C Pam Zhang has stunned audiences with her rapturous and revelatory storytelling in her acclaimed bestselling novel Land of Milk and Honey. Sensuous and surprising, Zhang’s prose lays provocatively bare the ethics of seeking pleasure in a dying world even as it remains a love letter to food, to wild delight, and to the transformative power of a woman embracing her own appetite.
Q&A with Daniel Tam-Claiborne.
In a community for the superrich minority in the Italian Alps, the sky is clear again. Rare ingredients abound. The unnamed protagonist’s enigmatic employer and his visionary daughter have built a lush new life for the global elite, one that reawakens the chef to the pleasures of taste, touch, and her own body. In this atmosphere of hidden wonders and cool, seductive violence, the chef’s boundaries undergo a thrilling erosion. Soon she is pushed to the center of a startling attempt to reshape the world far beyond the plate in a daringly imaginative exploration of desire and deception, privilege and faith, and the roles we play to survive.
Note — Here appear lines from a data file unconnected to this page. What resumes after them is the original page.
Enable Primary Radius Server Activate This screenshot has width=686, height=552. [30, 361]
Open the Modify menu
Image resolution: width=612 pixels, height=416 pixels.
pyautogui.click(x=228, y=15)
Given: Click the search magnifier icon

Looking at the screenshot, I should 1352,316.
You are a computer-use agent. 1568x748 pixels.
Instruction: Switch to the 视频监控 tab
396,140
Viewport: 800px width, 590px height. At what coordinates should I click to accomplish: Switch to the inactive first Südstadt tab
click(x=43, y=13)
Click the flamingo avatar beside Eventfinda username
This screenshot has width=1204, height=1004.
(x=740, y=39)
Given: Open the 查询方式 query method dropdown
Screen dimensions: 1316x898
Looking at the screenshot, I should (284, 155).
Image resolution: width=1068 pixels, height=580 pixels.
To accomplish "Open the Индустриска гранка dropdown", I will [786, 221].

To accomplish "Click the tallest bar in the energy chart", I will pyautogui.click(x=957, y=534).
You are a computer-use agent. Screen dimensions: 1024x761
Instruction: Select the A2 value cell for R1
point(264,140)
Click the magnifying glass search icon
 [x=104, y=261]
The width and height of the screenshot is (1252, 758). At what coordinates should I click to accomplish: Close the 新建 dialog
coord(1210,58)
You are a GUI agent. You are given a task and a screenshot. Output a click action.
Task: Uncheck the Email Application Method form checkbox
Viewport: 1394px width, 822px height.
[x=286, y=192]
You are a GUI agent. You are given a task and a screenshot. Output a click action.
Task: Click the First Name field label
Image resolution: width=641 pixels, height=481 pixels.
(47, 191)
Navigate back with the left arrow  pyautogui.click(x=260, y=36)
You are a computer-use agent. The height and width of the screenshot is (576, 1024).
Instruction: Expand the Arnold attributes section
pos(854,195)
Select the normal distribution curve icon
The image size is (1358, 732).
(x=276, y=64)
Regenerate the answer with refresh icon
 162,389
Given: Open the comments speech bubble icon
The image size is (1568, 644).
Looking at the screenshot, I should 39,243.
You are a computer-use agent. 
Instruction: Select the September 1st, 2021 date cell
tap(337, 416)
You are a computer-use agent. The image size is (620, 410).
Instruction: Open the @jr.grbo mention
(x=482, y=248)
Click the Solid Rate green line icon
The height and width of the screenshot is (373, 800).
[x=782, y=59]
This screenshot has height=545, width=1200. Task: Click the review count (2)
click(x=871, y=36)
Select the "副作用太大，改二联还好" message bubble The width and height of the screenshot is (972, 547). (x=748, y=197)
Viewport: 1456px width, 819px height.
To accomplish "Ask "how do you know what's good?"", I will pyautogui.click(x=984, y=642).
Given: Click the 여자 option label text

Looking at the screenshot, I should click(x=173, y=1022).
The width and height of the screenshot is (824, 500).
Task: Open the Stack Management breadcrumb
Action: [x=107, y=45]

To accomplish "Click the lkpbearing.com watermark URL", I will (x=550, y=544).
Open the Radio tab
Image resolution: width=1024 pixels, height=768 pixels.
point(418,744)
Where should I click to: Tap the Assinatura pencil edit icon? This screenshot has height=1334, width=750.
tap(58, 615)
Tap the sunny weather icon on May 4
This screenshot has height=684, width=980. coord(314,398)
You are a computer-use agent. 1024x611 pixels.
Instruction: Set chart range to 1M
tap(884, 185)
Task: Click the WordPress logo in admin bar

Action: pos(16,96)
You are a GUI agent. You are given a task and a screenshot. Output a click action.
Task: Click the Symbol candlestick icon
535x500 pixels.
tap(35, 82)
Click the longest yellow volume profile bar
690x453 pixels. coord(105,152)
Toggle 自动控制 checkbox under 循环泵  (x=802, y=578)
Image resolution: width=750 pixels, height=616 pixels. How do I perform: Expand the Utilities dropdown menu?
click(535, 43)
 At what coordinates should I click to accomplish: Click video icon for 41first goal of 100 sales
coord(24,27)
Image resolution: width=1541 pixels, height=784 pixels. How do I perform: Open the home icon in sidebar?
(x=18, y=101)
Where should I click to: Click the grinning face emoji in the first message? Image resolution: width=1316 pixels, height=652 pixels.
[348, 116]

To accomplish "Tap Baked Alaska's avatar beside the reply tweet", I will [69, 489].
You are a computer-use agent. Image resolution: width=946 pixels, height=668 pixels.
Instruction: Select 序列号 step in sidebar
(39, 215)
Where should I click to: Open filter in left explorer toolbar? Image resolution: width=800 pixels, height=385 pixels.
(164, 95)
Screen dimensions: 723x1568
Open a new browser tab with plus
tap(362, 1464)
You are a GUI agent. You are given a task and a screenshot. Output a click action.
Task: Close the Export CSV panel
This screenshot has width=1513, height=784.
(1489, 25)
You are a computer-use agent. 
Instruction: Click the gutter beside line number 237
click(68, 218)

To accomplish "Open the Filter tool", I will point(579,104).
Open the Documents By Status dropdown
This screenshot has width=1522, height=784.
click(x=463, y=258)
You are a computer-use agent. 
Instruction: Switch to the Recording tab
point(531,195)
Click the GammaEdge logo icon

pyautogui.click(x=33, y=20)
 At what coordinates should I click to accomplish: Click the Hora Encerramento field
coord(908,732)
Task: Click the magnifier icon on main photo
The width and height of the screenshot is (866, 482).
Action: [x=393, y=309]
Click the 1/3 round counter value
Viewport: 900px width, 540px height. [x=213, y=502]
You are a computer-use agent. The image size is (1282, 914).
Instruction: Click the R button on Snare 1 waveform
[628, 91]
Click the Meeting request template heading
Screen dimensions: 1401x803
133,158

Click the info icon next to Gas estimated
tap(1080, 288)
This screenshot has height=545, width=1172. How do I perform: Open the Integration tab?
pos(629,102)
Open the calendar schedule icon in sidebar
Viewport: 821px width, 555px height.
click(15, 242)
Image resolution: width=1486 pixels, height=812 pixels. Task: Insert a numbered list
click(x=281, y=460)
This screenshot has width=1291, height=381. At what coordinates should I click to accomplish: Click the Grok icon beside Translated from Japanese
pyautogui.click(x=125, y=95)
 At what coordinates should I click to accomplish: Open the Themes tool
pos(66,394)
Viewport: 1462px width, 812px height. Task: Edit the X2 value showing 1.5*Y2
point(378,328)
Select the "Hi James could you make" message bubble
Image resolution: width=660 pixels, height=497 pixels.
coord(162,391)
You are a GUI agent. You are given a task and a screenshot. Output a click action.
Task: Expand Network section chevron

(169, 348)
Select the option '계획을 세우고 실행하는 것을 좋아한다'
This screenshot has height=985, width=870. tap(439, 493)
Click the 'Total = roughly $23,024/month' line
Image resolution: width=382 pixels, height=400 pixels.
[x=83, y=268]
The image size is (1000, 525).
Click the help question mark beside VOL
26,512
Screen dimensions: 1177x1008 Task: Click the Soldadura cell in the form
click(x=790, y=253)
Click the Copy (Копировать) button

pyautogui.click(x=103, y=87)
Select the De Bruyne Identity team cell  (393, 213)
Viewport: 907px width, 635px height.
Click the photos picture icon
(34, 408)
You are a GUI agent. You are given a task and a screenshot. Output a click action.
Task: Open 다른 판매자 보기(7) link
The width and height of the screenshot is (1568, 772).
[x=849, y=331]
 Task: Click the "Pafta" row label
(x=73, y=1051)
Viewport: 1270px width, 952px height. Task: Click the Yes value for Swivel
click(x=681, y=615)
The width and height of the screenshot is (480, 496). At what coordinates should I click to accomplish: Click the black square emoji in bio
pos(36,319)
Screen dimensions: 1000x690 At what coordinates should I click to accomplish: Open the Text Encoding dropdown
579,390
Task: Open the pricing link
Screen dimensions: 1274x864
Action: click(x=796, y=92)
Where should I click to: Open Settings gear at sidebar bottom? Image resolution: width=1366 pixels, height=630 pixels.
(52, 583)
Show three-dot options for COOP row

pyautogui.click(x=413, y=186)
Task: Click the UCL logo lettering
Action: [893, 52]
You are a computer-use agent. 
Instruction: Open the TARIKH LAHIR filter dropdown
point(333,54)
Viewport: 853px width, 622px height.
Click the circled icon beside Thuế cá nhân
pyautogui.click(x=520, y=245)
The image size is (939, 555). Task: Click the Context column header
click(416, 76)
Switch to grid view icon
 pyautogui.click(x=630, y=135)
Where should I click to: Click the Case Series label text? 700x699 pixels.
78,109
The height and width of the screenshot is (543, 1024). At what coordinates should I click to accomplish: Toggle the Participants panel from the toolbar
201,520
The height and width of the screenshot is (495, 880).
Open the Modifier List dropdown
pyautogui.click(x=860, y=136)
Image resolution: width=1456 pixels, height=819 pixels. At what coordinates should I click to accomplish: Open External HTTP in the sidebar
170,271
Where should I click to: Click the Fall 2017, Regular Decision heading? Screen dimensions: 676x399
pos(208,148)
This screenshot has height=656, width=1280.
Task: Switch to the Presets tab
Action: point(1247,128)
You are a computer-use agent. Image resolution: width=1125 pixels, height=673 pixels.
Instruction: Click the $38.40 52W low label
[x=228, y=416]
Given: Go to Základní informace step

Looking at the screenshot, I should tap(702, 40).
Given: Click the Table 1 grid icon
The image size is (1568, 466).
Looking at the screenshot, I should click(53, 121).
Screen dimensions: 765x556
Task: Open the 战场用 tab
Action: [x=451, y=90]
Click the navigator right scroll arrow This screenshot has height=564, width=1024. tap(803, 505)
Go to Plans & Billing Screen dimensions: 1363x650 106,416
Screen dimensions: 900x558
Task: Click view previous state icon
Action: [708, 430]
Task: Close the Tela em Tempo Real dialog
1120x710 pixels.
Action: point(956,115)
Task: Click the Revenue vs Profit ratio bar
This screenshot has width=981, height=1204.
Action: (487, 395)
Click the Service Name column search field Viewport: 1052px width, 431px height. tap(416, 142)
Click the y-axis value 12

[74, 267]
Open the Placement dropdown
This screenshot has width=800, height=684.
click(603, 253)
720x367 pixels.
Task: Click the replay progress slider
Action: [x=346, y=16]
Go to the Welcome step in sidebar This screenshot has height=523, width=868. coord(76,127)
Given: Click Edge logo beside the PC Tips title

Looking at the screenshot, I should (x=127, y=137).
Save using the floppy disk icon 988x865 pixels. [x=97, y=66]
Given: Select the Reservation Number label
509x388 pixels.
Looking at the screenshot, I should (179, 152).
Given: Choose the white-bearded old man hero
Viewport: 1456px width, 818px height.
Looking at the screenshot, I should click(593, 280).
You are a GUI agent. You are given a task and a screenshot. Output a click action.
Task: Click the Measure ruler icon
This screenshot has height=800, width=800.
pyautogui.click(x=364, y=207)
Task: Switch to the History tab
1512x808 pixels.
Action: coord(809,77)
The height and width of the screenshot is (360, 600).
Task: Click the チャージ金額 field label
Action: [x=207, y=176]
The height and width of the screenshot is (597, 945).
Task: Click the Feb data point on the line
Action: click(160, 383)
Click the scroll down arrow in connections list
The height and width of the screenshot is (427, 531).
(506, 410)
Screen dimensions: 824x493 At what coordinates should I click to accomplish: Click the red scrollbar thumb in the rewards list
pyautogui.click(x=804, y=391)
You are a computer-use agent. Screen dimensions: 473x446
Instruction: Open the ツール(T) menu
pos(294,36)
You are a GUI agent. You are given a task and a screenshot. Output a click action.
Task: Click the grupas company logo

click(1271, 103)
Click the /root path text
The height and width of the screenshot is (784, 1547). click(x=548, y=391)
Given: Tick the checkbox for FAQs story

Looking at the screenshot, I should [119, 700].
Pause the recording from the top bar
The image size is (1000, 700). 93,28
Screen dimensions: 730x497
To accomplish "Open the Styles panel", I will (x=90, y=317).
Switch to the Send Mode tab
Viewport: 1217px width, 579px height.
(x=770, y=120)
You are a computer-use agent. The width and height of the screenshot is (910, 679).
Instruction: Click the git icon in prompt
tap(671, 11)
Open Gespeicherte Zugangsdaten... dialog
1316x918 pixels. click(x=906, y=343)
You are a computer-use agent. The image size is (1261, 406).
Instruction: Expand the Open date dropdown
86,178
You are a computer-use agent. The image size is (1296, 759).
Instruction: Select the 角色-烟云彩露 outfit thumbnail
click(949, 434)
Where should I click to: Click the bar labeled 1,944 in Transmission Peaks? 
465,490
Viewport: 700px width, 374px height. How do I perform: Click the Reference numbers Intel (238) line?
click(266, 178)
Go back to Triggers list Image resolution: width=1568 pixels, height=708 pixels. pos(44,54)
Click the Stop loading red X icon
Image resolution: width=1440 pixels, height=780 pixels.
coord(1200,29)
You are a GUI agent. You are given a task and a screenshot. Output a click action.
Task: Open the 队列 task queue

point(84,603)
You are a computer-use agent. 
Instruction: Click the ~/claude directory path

C Pam Zhang is the author of two bestselling novels, How Much of These Hills Is Gold and Land of Milk and Honey. She a National Book Foundation 5 Under 35 Honoree, a Booker Prize nominee, and the winner of the Academy of Arts and Letters Rosenthal Award, the Asian/Pacific Award for Literature, and the California Book Award. She has been a finalist for awards from PEN America, the National Book Critics Circle, and the Center for Fiction. Zhang’s writing appears in Best American Short Stories, The Cut, The New Yorker, and The New York Times.
Daniel Tam-Claiborne is a multiracial writer, multimedia producer, and nonprofit director. He is the author of the short story collection What Never Leaves, and his writing has appeared in Catapult, Literary Hub, Off Assignment, The Rumpus, The Huffington Post, and elsewhere. A 2022 National Endowment for the Arts Literature Fellow, he has also received support from the U.S. Fulbright Program, Kundiman, Sewanee Writers’ Conference, the New York State Summer Writers Institute, and others. Daniel holds degrees from Oberlin College, Yale University, and the MFA Program for Writers at Warren Wilson College. His debut novel, Transplants, was a finalist for the 2023 PEN/Bellwether Prize for Socially Engaged Fiction and is forthcoming from Regalo Press (Simon & Schuster) in 2025.